京大の山中さんがこんなことを始めた。
3月11日の‘‘京都マラソン’‘で完走します!【山中伸弥】
http://justgiving.jp/c/7882
集金目標は1,000万円だそうで(ちょっと前までは400万円だったようだ)。
通常の商売は、売り手と買い手の間の約束である。売り手は、買い手に対して商品やサービスの質を約束する。仮に売り手が約束しておいてばっくれるのであれば詐欺である。
会社と株主の関係なら、会社は会社の価値をあげることを株主に約束する。会社の価値が下がってしまったら、経営者はその責任を取らなくてはならない。

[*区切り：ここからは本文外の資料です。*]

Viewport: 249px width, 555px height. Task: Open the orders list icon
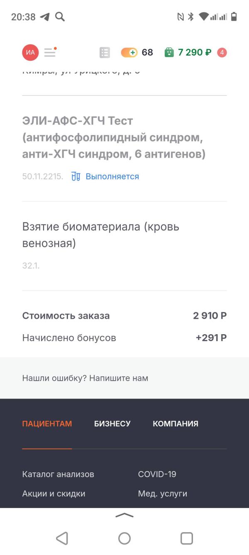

実益は約束しないけれど、論文を約束するのが科学者である。このとき、お金を出すのは普通なら国で、その原資は税金である。国民から税金という形でお金を集め、財務省や文科省の役人といった「賢者」がその分配先を決める。
さて、ではこのCiRAの場合はどうだろう。
まず、集金したお金の使い道が気になる。「研究支援スタッフを安定的に雇用し続ける」目的で、テンポラリーにお金を集めるという感覚が良くわからない。お金を使い切って、次のお金のメドがつかなかったら、研究スタッフはクビだろう。そこでまた「可哀想なスタッフのためにご協力願います」と、寄付を募るのだろうか。
寄付を募る研究所と寄付をする人間との間にきちんとした約束事がないのも気になるところだ。しかし、その点は、寄付する側がわかっていれば良いだけのこと。「このお金は単に研究者がテレビを買ったり、ディズニーランドに行ったりするために使われるかも知れません」ぐらいの理解があれば、何の問題もない。
さらに気になるのは当初400万だった目標額が安易に1000万円に増額されたことだ。「こんなに簡単にお金が集まるなら、多いほうが良いよね」と考えたことが容易にうかがわれる。
行き当たりばったりで、何の義務も責任も生じない、このシステムは何をお手本にしているんだろう、と思って既存の集金システムを思い浮かべてみたら、一番似ているのは「乞食」だった。乞食は、お金をくれる人に対しては何の約束もしないし、義務も責任も負わない。
一流の研究者が乞食の真似事を始めたことを、僕達日本人はどう考えるべきなんでしょうね?
#僕はお金を貸したり、投資したりすることにはやぶさかでないのですが、恵んでやるメンタリティは持っていないので、寄付に関しては普通にスルーですが。
#最初に考えるのは起業なんですけど、それはダメなんですかね?あんまりちゃんとウォッチしていないんですが。